Task objective
Copy exactly the stretch of lines from the one holding "You are a computer-use agent." through the last line of the data below, inclusive. Leave out pictures.

Data for the task

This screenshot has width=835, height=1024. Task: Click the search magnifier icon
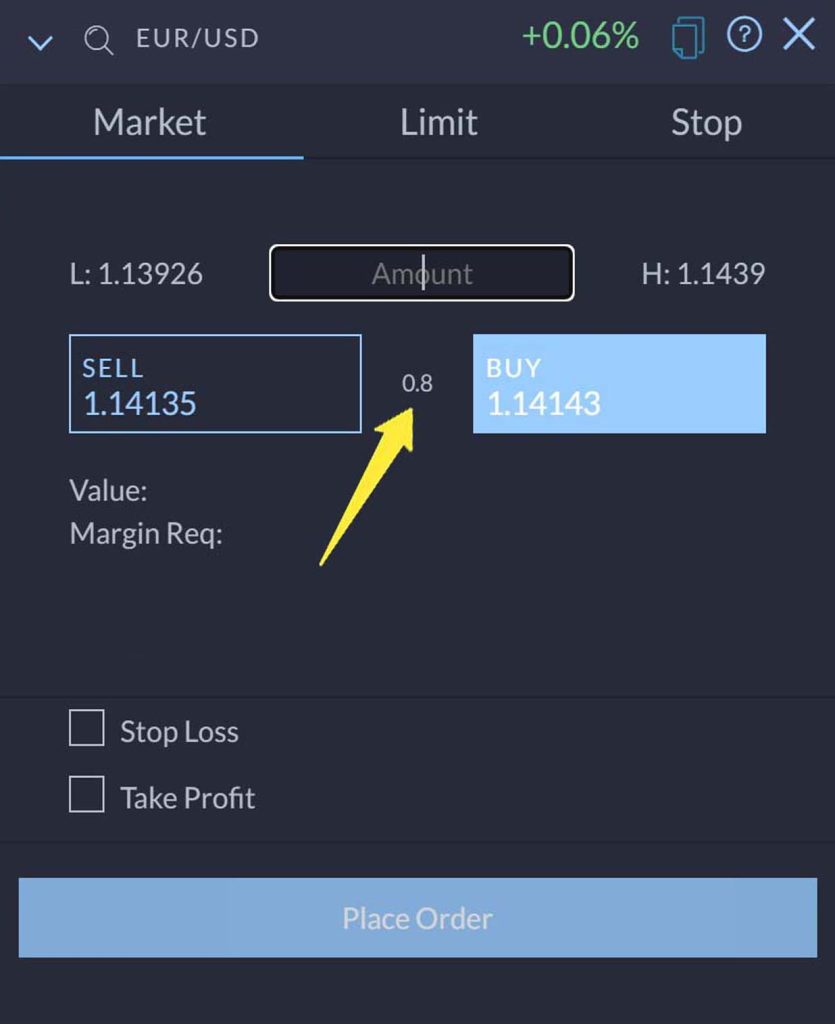click(x=98, y=40)
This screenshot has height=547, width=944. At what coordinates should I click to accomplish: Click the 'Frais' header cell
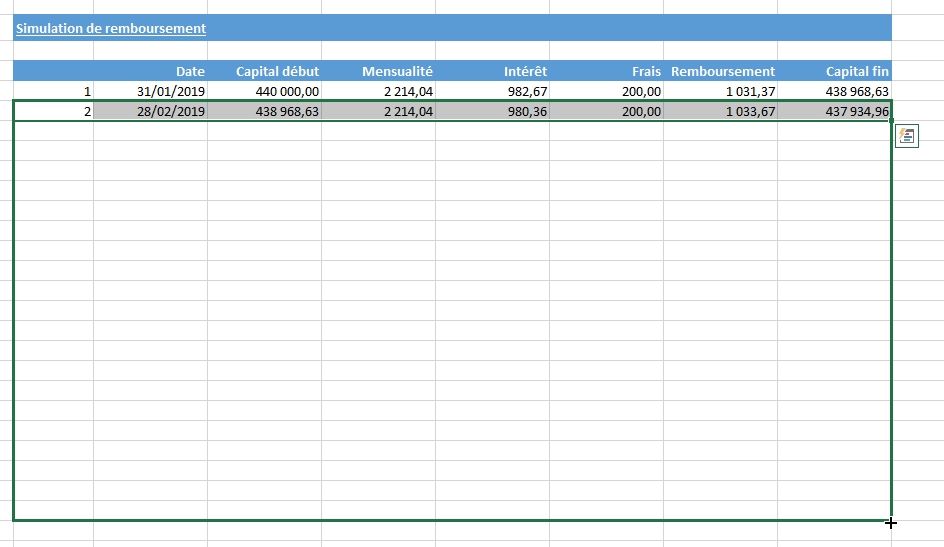pos(607,71)
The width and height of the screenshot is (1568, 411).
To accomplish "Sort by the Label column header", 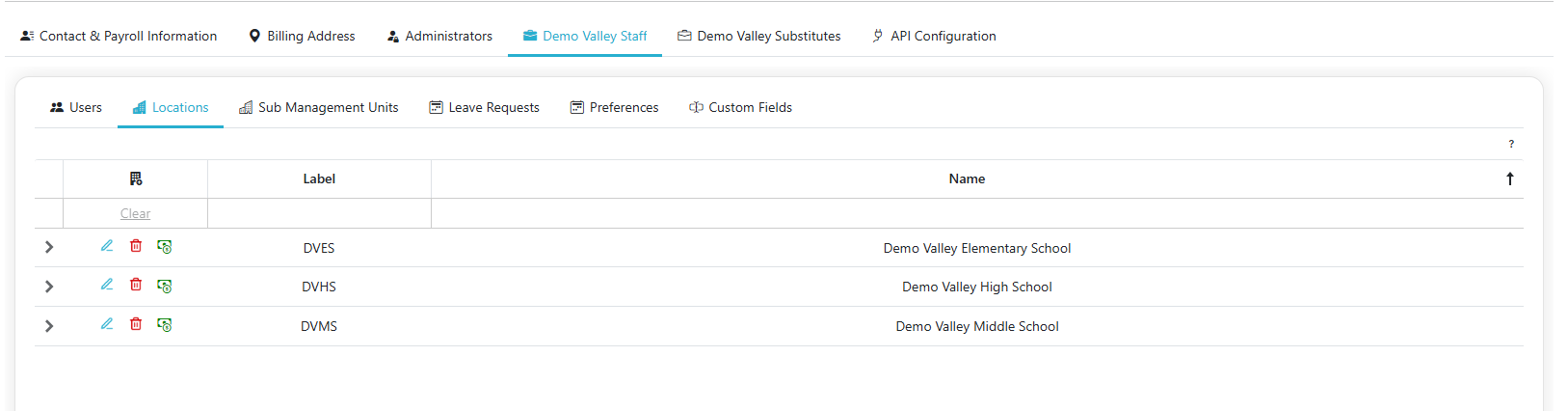I will click(x=319, y=178).
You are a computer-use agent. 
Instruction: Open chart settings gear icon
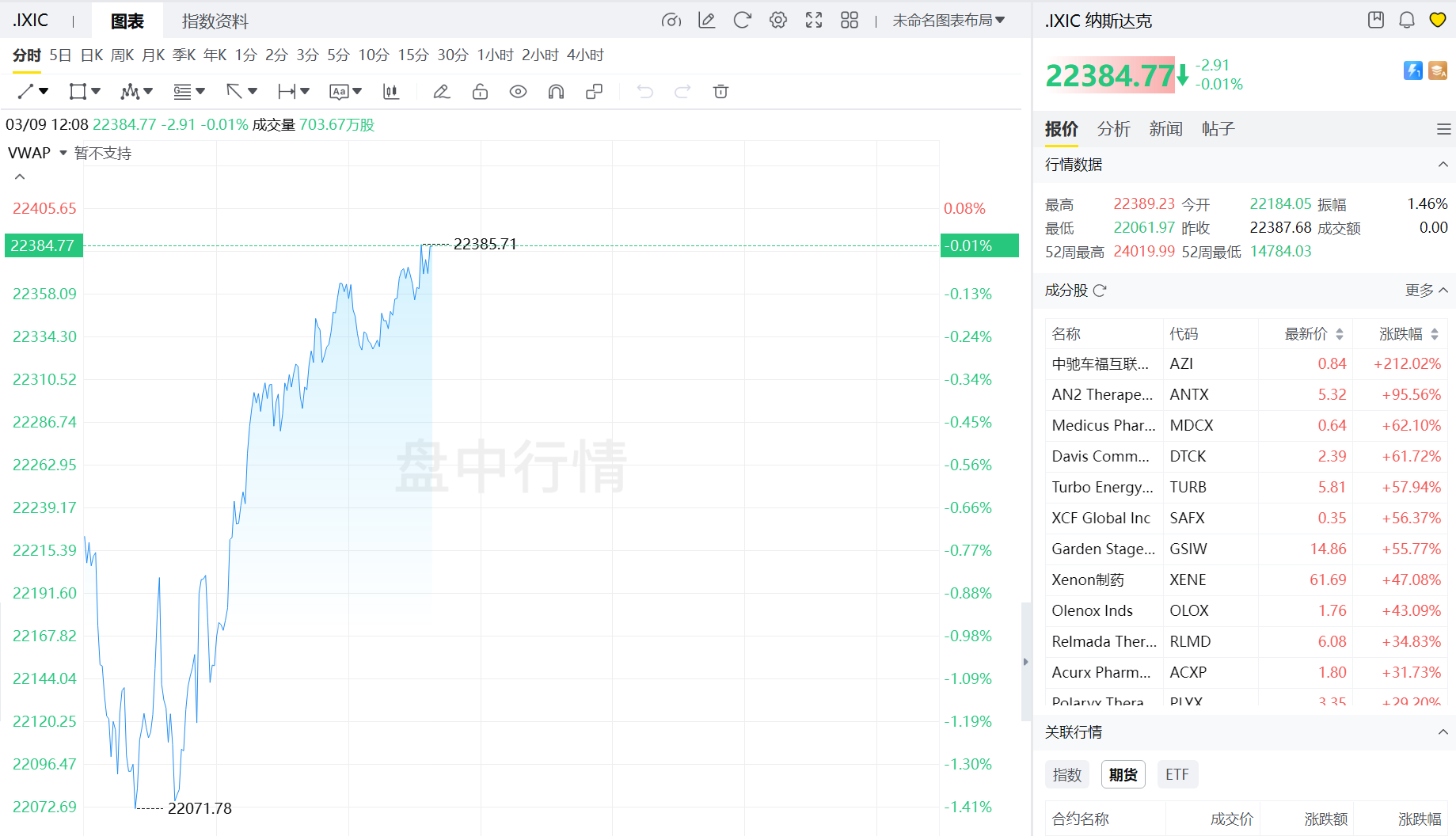tap(778, 21)
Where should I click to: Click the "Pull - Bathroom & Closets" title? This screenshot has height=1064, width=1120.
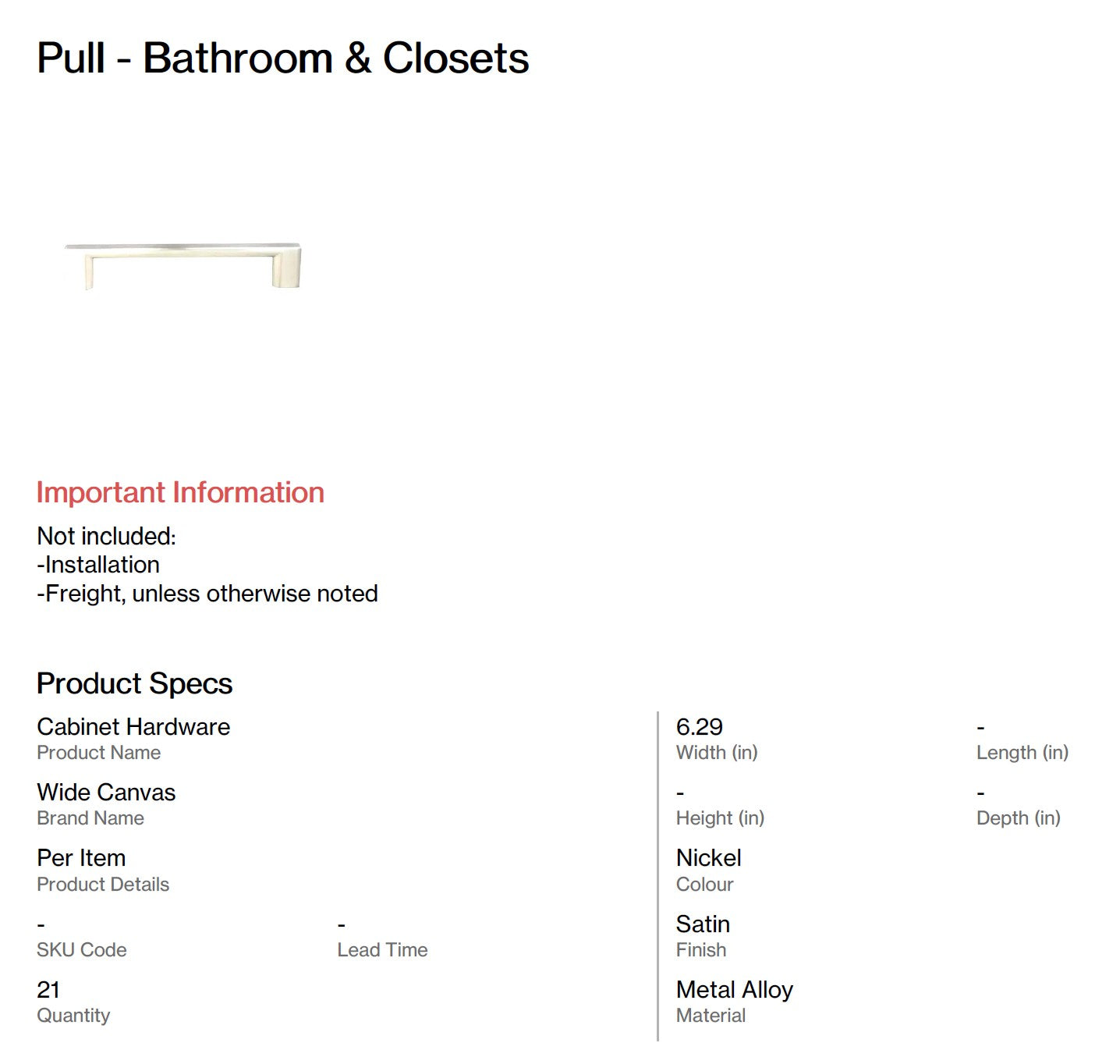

Output for this exercise
You are a computer-use agent. 
Instruction: Open chart settings gear icon
tap(778, 21)
Where should I click to: Click the "Pull - Bathroom & Closets" title? This screenshot has height=1064, width=1120.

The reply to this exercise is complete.